How often should you revise your work before it goes to a publisher or agent?

My advice on that is this; pick a number that seems reasonable, then add at least two more to it.

One of the things that I noticed about software is how they keep putting out new versions of older programs. Windows 1.0 becomes 5.0, Firefox is 1.0 first, and now, I believe, it’s on to 42.0 or something of that nature. (I remember a joke in Douglas Coupland’s novel Microserfs, his study of Silicon Valley tech culture in the early 1990’s, where coders call their kids 2.0. That’s still one of my favorite books of my 20’s.)

Inspired by this, I decided that whenever I write manuscripts, I will stick to this numbering format to keep track of which versions are which. With The Holy Fool, I am now technically on version 3.6. That reflects four revisions of various levels and depths from the original rough draft.

As far as your work goes, I think there should be a reasonable medium between the one revision that kids might reluctantly do for a school project and the 20 different revisions that happen to some Hollywood movie scripts. (Part of the reason behind the latter situation is that those often have multiple authors).

I think that four revisions is a decent number, a good minimum if you are doing the primary work of revision on your own. Each of those revisions should have a different purpose, as well. You should never try to do everything in a single revision, or you could easily lose track of problems you have with the manuscript. Here are different types of revisions that I go through on my projects.

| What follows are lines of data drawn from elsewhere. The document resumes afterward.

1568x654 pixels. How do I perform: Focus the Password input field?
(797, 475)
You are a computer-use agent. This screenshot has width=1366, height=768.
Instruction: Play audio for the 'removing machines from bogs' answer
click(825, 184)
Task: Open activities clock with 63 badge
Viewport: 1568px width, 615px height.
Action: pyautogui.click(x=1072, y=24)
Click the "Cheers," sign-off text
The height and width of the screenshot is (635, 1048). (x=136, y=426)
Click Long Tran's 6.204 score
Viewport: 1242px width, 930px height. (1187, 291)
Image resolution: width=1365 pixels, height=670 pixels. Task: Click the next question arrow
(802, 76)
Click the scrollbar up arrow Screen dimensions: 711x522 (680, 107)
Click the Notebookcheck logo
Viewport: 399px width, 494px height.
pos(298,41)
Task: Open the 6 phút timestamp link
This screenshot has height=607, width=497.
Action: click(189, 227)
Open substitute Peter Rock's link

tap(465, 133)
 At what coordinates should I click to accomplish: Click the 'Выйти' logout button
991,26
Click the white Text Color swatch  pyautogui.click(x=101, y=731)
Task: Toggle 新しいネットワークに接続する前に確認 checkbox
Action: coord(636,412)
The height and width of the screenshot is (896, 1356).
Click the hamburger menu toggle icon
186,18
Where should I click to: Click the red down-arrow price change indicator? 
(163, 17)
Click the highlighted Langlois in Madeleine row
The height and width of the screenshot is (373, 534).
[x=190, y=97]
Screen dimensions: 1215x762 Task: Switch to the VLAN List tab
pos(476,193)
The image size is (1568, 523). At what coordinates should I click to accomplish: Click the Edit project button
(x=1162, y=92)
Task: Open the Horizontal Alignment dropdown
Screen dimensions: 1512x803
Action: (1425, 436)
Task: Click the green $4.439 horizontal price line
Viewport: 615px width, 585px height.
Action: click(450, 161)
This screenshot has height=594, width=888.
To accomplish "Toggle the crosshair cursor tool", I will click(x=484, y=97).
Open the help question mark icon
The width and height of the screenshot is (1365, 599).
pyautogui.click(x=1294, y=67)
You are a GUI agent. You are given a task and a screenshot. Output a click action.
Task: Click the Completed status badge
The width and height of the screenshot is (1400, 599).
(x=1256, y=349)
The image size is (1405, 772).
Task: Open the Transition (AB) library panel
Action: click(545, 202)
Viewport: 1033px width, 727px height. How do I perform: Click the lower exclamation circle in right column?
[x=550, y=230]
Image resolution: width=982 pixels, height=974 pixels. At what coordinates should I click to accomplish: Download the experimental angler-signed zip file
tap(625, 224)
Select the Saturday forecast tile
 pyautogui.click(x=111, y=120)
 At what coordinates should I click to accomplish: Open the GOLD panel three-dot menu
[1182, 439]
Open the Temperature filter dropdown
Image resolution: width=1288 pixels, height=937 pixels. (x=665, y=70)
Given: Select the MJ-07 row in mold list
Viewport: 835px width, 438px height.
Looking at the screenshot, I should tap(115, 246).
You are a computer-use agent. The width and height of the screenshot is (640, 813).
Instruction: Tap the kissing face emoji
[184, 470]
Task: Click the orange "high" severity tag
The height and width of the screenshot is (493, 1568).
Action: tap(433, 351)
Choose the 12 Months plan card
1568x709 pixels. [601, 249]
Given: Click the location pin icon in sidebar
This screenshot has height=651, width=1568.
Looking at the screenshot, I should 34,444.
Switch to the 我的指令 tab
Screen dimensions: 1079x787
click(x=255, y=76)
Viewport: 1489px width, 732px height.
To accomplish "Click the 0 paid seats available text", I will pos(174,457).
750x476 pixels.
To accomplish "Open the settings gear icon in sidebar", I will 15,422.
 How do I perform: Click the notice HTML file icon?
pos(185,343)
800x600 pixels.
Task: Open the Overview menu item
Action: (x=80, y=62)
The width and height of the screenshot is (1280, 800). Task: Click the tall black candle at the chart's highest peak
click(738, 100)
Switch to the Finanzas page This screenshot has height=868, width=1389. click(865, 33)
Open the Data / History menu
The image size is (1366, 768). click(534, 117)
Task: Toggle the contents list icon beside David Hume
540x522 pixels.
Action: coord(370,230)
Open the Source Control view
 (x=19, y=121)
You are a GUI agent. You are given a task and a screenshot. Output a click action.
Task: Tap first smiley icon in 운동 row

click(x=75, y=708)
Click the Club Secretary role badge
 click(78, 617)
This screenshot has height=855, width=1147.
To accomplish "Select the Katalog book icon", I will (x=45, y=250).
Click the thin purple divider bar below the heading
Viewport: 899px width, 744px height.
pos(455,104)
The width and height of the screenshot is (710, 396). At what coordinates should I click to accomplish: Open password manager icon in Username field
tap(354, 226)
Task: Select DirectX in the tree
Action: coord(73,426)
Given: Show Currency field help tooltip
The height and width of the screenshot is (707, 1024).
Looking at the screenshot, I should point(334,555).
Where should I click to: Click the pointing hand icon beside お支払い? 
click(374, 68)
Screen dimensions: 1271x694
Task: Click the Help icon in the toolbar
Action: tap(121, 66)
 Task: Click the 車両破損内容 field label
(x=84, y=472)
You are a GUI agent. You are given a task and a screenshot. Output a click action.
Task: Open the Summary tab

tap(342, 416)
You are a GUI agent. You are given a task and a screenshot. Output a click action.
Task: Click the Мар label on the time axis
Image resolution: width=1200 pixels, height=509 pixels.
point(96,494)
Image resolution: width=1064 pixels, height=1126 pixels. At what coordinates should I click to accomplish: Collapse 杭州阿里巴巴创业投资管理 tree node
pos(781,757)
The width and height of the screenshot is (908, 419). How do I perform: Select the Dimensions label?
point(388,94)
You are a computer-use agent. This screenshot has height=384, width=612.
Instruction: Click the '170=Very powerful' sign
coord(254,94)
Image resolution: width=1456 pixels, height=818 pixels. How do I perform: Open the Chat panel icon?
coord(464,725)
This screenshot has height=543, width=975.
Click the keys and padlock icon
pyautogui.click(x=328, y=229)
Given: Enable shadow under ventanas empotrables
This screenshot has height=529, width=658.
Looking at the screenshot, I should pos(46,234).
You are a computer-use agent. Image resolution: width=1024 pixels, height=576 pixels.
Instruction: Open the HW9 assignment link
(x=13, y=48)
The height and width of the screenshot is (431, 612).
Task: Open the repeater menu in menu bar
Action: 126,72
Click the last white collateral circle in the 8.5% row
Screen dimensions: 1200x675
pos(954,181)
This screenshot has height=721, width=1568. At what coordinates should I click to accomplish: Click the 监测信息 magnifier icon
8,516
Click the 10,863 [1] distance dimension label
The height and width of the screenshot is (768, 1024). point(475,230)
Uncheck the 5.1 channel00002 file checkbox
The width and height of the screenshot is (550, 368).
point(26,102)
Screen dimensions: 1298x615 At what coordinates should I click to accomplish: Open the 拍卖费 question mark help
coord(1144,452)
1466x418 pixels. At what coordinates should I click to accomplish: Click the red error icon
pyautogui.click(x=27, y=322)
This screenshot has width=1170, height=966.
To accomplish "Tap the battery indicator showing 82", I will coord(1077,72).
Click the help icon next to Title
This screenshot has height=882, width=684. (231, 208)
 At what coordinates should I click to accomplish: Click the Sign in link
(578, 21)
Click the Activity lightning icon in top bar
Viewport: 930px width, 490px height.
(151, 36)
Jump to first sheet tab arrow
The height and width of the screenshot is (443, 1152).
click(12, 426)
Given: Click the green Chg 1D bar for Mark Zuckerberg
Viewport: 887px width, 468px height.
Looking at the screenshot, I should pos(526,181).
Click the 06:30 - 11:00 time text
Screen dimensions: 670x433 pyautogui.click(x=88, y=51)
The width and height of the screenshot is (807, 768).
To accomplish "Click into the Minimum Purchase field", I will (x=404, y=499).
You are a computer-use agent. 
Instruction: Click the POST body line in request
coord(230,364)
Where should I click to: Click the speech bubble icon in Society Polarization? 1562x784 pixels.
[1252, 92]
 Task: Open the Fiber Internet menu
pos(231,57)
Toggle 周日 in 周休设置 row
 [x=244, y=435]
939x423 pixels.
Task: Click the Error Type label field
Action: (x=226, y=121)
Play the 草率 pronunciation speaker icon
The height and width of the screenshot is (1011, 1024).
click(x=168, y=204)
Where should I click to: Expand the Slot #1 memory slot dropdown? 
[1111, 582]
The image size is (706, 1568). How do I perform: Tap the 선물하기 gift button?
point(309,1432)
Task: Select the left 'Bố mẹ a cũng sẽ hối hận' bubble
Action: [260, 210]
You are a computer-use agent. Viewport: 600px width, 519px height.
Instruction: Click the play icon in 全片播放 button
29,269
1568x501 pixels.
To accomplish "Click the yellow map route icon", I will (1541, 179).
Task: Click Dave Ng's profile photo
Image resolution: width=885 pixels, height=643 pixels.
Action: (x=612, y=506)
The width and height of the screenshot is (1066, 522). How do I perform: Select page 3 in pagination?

  • Word count. There are plenty of writing advice articles on how big your manuscripts should be. The general consensus is that genre books and most fiction should be under 100,000 words or less. If you haven’t been watching your word count, that could result in a lot of sentences, paragraphs, or even scenes and chapters that have to depart from your work. You might think it’s impossible to cut a 160,000-word manuscript down below 100,000, but trust me, it is possible.
  • Continuity issues. I remember a scene from the Arnold Schwarzenegger film Commando where a car is trashed rolling onto its side, Arnold rolls it right side up, and he drives away in a perfectly maintained car. You want to avoid similar silliness, which can come from calling one thing by two different names or having one thing in two different places. I changed the name of a soccer club halfway through my rough draft, so I wound up having to change pages of description. It was worth it, but you have to be meticulous when you do it.
  • Big ideas. Is your main character unlikable? Do you need to give more or less background on your story? Are there subplots that are just fizzling out? This is where your heavy lifting happens.
  • Editing and proofreading. Basically, all the mechanics, grammar, and formatting. (I actually consider this to be part of the separate editing process, although I include it here just so people remember that you have to do it.) If you can get a good reader to help you out with this, it is a part of the writing process that truly benefits from another pair of eyes.

I’ll get into the ins and outs of those different processes in a later post. For now, just keep in mind that revising is truly the heart of the writing process and the most complicated part of that process. It’s not something you’ll be able to knock out over a long weekend, that’s for sure.